** start DATA ROWS **

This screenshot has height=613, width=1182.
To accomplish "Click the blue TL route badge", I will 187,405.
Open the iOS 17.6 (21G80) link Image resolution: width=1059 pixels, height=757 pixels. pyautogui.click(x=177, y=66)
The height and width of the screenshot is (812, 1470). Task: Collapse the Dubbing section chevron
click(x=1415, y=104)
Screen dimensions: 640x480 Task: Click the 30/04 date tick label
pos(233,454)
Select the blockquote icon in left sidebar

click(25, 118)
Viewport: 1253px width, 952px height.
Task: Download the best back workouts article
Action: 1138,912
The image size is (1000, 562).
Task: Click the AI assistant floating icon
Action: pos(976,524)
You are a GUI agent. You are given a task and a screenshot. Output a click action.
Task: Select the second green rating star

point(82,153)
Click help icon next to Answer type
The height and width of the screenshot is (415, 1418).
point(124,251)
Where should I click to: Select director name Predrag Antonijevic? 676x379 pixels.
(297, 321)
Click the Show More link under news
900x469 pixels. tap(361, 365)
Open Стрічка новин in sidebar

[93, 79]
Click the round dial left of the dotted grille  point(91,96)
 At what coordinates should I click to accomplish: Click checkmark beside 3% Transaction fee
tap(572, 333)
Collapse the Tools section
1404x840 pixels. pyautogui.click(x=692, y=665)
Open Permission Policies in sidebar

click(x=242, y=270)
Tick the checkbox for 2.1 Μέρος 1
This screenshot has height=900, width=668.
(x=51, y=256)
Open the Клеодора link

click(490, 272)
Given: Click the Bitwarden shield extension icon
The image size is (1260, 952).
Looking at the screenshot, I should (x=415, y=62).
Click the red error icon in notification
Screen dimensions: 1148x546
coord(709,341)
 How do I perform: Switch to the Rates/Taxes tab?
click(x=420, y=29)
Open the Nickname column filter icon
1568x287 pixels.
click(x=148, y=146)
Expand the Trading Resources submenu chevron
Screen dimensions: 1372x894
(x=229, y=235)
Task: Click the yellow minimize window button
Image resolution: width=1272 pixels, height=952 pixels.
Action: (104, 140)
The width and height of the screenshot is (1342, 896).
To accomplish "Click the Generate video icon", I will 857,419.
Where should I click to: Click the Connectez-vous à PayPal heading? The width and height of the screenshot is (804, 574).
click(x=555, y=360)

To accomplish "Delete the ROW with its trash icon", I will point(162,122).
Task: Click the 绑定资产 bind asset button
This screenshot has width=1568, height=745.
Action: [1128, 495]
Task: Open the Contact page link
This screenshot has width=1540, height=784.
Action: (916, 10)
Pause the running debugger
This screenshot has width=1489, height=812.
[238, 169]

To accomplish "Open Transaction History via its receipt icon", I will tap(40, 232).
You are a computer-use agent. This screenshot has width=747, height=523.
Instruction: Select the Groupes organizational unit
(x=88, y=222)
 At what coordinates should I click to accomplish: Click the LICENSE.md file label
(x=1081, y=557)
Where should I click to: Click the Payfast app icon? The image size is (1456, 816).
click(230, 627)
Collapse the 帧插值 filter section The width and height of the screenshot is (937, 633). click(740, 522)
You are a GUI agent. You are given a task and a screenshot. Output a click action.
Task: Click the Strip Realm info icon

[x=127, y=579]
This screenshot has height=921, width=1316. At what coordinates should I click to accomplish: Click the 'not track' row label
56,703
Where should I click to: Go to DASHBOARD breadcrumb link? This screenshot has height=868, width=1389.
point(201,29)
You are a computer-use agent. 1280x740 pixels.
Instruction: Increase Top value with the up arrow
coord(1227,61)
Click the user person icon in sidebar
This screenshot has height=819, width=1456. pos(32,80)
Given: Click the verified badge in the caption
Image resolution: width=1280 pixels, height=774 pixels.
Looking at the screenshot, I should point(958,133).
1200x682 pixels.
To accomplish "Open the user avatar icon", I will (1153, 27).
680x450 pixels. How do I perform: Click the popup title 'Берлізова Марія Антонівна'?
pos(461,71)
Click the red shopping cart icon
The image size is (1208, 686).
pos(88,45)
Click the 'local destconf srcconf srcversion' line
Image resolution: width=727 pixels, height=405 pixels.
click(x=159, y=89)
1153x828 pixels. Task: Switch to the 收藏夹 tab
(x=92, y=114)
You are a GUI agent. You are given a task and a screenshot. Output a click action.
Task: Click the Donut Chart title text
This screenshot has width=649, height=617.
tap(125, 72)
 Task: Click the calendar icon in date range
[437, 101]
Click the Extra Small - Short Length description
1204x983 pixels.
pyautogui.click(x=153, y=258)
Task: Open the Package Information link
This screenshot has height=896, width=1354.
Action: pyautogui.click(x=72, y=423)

** end DATA ROWS **

Turn every line of these rows into a numbered list, omitting the blank lines.

1. This screenshot has height=613, width=1182.
2. To accomplish "Click the blue TL route badge", I will 187,405.
3. Open the iOS 17.6 (21G80) link Image resolution: width=1059 pixels, height=757 pixels. pyautogui.click(x=177, y=66)
4. The height and width of the screenshot is (812, 1470). Task: Collapse the Dubbing section chevron
5. click(x=1415, y=104)
6. Screen dimensions: 640x480 Task: Click the 30/04 date tick label
7. pos(233,454)
8. Select the blockquote icon in left sidebar
9. click(25, 118)
10. Viewport: 1253px width, 952px height.
11. Task: Download the best back workouts article
12. Action: 1138,912
13. The image size is (1000, 562).
14. Task: Click the AI assistant floating icon
15. Action: pos(976,524)
16. You are a GUI agent. You are given a task and a screenshot. Output a click action.
17. Task: Select the second green rating star
18. point(82,153)
19. Click help icon next to Answer type
20. The height and width of the screenshot is (415, 1418).
21. point(124,251)
22. Where should I click to: Select director name Predrag Antonijevic? 676x379 pixels.
23. (297, 321)
24. Click the Show More link under news
25. 900x469 pixels. tap(361, 365)
26. Open Стрічка новин in sidebar
27. [93, 79]
28. Click the round dial left of the dotted grille  point(91,96)
29.  At what coordinates should I click to accomplish: Click checkmark beside 3% Transaction fee
30. tap(572, 333)
31. Collapse the Tools section
32. 1404x840 pixels. pyautogui.click(x=692, y=665)
33. Open Permission Policies in sidebar
34. click(x=242, y=270)
35. Tick the checkbox for 2.1 Μέρος 1
36. This screenshot has height=900, width=668.
37. (x=51, y=256)
38. Open the Клеодора link
39. click(490, 272)
40. Given: Click the Bitwarden shield extension icon
41. The image size is (1260, 952).
42. Looking at the screenshot, I should (x=415, y=62).
43. Click the red error icon in notification
44. Screen dimensions: 1148x546
45. coord(709,341)
46.  How do I perform: Switch to the Rates/Taxes tab?
47. click(x=420, y=29)
48. Open the Nickname column filter icon
49. 1568x287 pixels.
50. click(x=148, y=146)
51. Expand the Trading Resources submenu chevron
52. Screen dimensions: 1372x894
53. (x=229, y=235)
54. Task: Click the yellow minimize window button
55. Image resolution: width=1272 pixels, height=952 pixels.
56. Action: (104, 140)
57. The width and height of the screenshot is (1342, 896).
58. To accomplish "Click the Generate video icon", I will 857,419.
59. Where should I click to: Click the Connectez-vous à PayPal heading? The width and height of the screenshot is (804, 574).
60. click(x=555, y=360)
61. To accomplish "Delete the ROW with its trash icon", I will point(162,122).
62. Task: Click the 绑定资产 bind asset button
63. This screenshot has width=1568, height=745.
64. Action: [1128, 495]
65. Task: Open the Contact page link
66. This screenshot has width=1540, height=784.
67. Action: (916, 10)
68. Pause the running debugger
69. This screenshot has width=1489, height=812.
70. [238, 169]
71. To accomplish "Open Transaction History via its receipt icon", I will tap(40, 232).
72. You are a computer-use agent. This screenshot has width=747, height=523.
73. Instruction: Select the Groupes organizational unit
74. (x=88, y=222)
75.  At what coordinates should I click to accomplish: Click the LICENSE.md file label
76. (x=1081, y=557)
77. Where should I click to: Click the Payfast app icon? The image size is (1456, 816).
78. click(230, 627)
79. Collapse the 帧插值 filter section The width and height of the screenshot is (937, 633). click(740, 522)
80. You are a GUI agent. You are given a task and a screenshot. Output a click action.
81. Task: Click the Strip Realm info icon
82. [x=127, y=579]
83. This screenshot has height=921, width=1316. At what coordinates should I click to accomplish: Click the 'not track' row label
84. 56,703
85. Where should I click to: Go to DASHBOARD breadcrumb link? This screenshot has height=868, width=1389.
86. point(201,29)
87. You are a computer-use agent. 1280x740 pixels.
88. Instruction: Increase Top value with the up arrow
89. coord(1227,61)
90. Click the user person icon in sidebar
91. This screenshot has height=819, width=1456. pos(32,80)
92. Given: Click the verified badge in the caption
93. Image resolution: width=1280 pixels, height=774 pixels.
94. Looking at the screenshot, I should point(958,133).
95. 1200x682 pixels.
96. To accomplish "Open the user avatar icon", I will (1153, 27).
97. 680x450 pixels. How do I perform: Click the popup title 'Берлізова Марія Антонівна'?
98. pos(461,71)
99. Click the red shopping cart icon
100. The image size is (1208, 686).
101. pos(88,45)
102. Click the 'local destconf srcconf srcversion' line
103. Image resolution: width=727 pixels, height=405 pixels.
104. click(x=159, y=89)
105. 1153x828 pixels. Task: Switch to the 收藏夹 tab
106. (x=92, y=114)
107. You are a GUI agent. You are given a task and a screenshot. Output a click action.
108. Task: Click the Donut Chart title text
109. This screenshot has width=649, height=617.
110. tap(125, 72)
111.  Task: Click the calendar icon in date range
112. [437, 101]
113. Click the Extra Small - Short Length description
114. 1204x983 pixels.
115. pyautogui.click(x=153, y=258)
116. Task: Open the Package Information link
117. This screenshot has height=896, width=1354.
118. Action: pyautogui.click(x=72, y=423)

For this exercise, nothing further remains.